MADRID, 6 Dic. (EUROPA PRESS) –

The Bank of Spain has indicated in the autumn edition of the Financial Stability Review that the weight of investment funds with respect to the total financial system is lower than in the main world economies as a whole and, consequently, the potential of Spanish investment funds to affect and destabilize the system is more “limited.”

Furthermore, he points out that a “very high” percentage of open investment funds in Spain are highly regulated, subject to the Ucits regulations, which structurally limits the risk.

This conclusion has come after confirming that on the international scene open investment funds are attracting growing interest from the point of view of financial stability and that, until now, the authorities had focused on their regulation from a mainly individual perspective. or microeconomic and investor protection.

However, the article points to the growing weight of funds in the financial system to address the potential risks derived from liquidity mismatch, leverage or interconnections with the rest of the financial system; that is, approaching the debate from a macroprudential perspective.

In this sense, it stands out that, in the Spanish case, investment funds already have a large number of tools that contribute to measuring, monitoring and mitigating the possible risks of investment funds at an individual level, which, in aggregate , also benefits financial stability.

On the other hand, the article states that the National Securities Market Commission (CNMV), as a supervisor, also has tools to activate additional measures.

Likewise, it focuses on the fact that, although Spain is already largely aligned with the proposed recommendations and guidelines, there is a proactive will to transfer to the Spanish regulatory framework all those possible changes or improvements that are necessary in light of the final texts. agreed upon internationally.
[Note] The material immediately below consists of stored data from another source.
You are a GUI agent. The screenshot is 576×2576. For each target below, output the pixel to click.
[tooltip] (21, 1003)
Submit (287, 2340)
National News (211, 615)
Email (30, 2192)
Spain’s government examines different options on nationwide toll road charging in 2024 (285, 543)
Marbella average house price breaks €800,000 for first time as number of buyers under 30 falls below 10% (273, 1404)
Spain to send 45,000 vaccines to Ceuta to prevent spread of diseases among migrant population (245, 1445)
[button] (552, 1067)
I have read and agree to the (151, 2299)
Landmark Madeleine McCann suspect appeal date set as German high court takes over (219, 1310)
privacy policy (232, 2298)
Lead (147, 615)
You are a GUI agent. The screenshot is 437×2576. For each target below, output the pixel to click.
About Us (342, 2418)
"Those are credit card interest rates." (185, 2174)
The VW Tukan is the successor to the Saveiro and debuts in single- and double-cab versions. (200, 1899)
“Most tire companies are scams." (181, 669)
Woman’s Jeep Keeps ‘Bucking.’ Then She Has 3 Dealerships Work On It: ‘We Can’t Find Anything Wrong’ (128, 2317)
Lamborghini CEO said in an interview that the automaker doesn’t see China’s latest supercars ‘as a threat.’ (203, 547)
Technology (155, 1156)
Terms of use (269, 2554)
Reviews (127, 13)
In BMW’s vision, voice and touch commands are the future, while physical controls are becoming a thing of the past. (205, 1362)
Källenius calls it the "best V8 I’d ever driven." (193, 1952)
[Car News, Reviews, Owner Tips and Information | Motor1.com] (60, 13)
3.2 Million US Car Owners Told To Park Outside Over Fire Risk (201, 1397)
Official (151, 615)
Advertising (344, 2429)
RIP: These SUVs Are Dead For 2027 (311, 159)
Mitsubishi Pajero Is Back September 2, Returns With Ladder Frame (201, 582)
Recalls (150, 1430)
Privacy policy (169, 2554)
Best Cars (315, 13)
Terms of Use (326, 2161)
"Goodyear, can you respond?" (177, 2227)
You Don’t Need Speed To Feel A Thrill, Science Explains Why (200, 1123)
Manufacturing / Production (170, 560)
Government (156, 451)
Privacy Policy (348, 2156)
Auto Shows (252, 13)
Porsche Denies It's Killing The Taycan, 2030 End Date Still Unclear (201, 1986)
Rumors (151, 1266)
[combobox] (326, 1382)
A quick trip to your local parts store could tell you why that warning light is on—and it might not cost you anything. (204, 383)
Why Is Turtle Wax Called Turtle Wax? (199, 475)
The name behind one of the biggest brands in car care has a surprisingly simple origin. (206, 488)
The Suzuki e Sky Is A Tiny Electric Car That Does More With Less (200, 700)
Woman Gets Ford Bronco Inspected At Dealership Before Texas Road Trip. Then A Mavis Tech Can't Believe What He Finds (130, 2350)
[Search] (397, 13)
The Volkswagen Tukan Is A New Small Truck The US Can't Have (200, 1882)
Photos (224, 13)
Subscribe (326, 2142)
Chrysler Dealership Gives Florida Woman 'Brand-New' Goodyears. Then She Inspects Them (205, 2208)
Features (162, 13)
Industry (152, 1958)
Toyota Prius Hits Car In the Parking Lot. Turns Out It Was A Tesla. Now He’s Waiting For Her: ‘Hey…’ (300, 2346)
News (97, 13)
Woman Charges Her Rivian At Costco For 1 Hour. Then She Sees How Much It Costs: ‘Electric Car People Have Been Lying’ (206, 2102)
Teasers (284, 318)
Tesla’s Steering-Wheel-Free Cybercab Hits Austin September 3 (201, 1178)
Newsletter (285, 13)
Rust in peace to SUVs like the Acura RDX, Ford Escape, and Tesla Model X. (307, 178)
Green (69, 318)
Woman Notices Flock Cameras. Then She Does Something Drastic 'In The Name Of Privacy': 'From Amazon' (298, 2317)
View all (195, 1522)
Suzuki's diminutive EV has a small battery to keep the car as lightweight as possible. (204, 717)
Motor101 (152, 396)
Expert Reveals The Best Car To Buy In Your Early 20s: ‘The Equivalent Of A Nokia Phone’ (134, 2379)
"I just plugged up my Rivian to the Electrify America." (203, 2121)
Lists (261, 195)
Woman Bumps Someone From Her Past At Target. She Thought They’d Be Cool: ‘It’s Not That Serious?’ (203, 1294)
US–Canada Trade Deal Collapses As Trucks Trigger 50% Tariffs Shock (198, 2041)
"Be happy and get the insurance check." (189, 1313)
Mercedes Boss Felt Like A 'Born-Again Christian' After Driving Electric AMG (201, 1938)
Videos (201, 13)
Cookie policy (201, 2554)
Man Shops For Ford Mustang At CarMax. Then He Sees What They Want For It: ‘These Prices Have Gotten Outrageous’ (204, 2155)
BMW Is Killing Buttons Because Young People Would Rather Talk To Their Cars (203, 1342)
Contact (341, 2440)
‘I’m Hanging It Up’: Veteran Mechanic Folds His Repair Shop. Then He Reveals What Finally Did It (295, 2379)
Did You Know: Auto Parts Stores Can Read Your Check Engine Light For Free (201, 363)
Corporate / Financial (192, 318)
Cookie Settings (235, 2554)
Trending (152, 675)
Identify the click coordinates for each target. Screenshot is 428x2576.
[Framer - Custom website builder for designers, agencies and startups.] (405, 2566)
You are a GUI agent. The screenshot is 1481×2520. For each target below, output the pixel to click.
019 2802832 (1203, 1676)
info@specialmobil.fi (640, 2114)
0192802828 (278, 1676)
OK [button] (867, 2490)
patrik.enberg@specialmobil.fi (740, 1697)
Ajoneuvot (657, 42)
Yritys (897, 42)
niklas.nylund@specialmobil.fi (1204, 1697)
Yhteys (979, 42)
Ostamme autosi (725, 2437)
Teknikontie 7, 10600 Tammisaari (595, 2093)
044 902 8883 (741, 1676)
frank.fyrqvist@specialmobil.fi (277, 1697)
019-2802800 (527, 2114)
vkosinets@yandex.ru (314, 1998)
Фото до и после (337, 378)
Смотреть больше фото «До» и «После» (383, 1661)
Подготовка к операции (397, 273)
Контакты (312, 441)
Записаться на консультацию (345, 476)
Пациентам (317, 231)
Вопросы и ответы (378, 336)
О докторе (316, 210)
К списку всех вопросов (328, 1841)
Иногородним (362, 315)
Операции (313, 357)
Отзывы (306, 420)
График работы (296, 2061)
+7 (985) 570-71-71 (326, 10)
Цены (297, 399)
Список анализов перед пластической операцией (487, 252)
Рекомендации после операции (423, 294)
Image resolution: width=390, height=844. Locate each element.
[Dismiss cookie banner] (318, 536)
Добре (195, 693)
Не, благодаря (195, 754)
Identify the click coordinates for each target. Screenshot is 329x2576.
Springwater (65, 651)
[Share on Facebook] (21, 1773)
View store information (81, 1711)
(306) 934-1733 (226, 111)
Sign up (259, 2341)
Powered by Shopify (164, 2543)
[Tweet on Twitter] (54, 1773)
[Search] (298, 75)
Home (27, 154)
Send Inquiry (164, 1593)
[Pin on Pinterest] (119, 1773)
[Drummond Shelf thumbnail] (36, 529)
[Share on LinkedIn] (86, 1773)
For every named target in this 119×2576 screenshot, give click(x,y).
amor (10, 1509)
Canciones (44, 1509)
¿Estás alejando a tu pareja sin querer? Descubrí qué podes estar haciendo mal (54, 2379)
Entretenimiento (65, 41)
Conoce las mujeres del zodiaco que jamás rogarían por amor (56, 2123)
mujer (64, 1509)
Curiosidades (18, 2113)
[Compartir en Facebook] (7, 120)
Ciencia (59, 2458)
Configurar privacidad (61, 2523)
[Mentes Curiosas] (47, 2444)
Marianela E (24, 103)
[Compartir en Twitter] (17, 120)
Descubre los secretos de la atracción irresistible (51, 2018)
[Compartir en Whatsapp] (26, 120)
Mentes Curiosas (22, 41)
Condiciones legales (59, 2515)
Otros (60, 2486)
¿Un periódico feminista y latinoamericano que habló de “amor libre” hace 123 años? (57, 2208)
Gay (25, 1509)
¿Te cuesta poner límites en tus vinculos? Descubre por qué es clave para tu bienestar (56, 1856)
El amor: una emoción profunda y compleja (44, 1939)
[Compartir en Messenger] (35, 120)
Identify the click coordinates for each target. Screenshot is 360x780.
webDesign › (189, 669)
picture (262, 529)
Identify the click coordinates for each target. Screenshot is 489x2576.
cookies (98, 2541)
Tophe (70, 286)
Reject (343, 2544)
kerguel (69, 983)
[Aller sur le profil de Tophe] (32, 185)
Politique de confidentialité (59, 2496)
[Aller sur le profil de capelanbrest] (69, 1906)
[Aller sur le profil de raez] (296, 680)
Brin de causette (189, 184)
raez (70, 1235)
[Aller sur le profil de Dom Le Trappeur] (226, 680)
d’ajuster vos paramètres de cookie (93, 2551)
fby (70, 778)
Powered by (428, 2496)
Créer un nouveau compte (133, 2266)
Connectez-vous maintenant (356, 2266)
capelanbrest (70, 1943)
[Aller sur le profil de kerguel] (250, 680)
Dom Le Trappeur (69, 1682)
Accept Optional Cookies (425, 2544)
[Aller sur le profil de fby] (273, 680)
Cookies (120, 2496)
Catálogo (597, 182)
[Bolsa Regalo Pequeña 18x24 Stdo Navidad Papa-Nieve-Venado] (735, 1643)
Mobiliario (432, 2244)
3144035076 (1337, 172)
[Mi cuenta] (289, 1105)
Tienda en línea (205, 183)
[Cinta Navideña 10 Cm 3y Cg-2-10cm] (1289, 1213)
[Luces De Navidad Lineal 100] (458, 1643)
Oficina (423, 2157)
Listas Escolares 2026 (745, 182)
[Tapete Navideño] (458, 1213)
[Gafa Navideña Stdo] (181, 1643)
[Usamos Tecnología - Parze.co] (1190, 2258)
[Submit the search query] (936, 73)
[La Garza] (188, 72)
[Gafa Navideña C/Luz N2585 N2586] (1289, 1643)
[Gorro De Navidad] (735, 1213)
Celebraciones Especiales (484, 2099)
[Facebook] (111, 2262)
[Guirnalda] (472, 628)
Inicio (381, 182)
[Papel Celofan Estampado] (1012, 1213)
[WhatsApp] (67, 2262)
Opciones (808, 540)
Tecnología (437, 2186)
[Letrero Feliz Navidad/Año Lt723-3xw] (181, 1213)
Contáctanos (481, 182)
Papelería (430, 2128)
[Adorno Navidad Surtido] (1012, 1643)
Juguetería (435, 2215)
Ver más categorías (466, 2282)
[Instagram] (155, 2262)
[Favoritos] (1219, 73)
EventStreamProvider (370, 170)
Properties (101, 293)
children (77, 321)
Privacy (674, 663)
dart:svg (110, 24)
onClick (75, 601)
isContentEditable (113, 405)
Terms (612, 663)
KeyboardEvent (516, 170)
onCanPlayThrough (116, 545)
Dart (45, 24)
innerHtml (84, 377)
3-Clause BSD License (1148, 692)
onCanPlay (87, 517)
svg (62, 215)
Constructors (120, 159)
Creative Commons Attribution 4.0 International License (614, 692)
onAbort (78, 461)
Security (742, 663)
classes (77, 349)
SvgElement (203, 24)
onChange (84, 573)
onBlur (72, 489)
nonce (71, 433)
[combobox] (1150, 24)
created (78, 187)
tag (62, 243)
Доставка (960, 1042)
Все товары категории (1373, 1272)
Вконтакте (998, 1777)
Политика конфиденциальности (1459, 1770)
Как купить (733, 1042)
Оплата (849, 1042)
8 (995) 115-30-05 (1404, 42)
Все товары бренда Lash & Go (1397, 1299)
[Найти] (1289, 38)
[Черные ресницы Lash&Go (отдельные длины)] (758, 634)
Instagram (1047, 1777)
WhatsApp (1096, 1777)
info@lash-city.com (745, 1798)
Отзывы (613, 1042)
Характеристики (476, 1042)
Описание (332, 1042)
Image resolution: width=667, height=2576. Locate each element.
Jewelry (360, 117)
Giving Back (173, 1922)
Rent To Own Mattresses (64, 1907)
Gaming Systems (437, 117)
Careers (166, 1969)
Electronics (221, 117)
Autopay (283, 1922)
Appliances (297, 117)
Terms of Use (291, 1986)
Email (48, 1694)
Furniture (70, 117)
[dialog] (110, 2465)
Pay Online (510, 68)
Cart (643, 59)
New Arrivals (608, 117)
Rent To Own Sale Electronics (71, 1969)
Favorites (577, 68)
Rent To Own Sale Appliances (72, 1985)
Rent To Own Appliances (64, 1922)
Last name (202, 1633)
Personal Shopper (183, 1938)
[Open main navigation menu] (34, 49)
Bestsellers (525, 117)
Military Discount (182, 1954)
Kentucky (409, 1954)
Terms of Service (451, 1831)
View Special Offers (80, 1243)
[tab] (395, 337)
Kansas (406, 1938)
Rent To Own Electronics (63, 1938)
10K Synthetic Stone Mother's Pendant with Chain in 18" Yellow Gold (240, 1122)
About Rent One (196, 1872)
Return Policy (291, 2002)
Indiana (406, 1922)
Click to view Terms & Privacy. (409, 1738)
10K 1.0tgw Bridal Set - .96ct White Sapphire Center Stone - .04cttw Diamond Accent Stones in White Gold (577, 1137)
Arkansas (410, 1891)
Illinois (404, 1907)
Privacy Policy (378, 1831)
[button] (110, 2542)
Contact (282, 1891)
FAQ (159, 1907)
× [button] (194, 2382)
Linked to this, it specifies that, in relation to the existing Spanish regulatory framework, the design of macroprudential policy in the non-banking field is in its first steps and lacks, for the moment, an umbrella integrating all the elements that must be shape said policy.

These elements go through an adequate design of risk assessment processes that take into consideration the interrelationships with the financial system as a whole, assessment of the effectiveness and efficiency of the tools intended for the objectives to be pursued, and assessment models. internal coordination and decision making, which are important in times of high risk.